**SELECTION:**
Ford F-150 and its new, largely aluminum body

When the best-selling US truck sheds the equivalent weight of three football fullbacks by shifting to aluminum, folks start paying attention. Oak Ridge National Laboratory took a closer look at whether the reduced fuel consumption from a lighter aluminum body makes up for the fact that producing aluminum is far more energy intensive than steel. And the results of the study are pretty encouraging.

In a nutshell, the energy needed to produce a vehicle's raw materials accounts for about 10 percent of a typical vehicle's carbon footprint during its total lifecycle, and that number is up from six percent because of advancements in fuel economy (fuel use is down to about 68 percent of total emissions from about 75 percent). Still, even with that higher material-extraction share, the fuel-efficiency gains from aluminum compared to steel will offset the additional vehicle-extraction energy in just 12,000 miles of driving, according to the study. That means that, from an environmental standpoint, aluminum vehicles are playing with the house's money after just one year on the road.

**COLLECTED MATERIAL:**
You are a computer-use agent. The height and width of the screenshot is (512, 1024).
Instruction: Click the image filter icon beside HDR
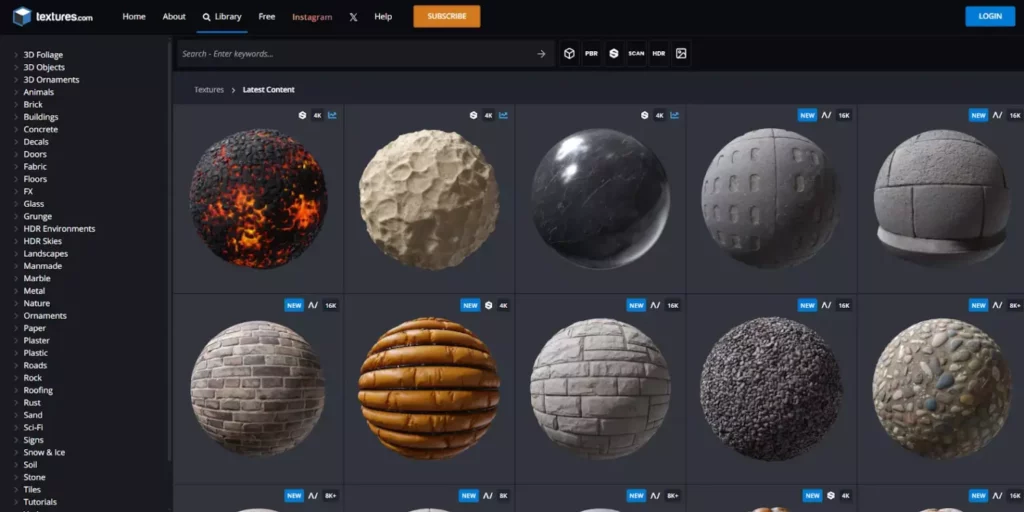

**JOBS:**
1. In the passage on the aluminum-bodied Ford F-150, why has the share of a vehicle's lifecycle carbon footprint that comes from producing its raw materials risen from six percent to about 10 percent? Answer in one to three sentences.
2. Continue the passage on the aluminum-bodied Ford F-150 from its last sentence.

**WRITTEN RESPONSES:**
1. The share rose because fuel economy has improved. Fuel use now makes up about 68 percent of total emissions instead of about 75 percent, so material extraction accounts for a larger portion of the total.

2.
Aluminum-sheet construction got topical real quickly earlier this year when Ford said the 2015 F-150 pickup truck would go to a 93-percent aluminum body construction. In addition to aluminum being less corrosive than steel, that change caused the F-150 to shed 700 pounds from its curb weight. And it looks like the Explorer and Expedition SUVs may go on an aluminum diet next. Take a look at SAE International's synopsis of the Oak Ridge Lab's study below.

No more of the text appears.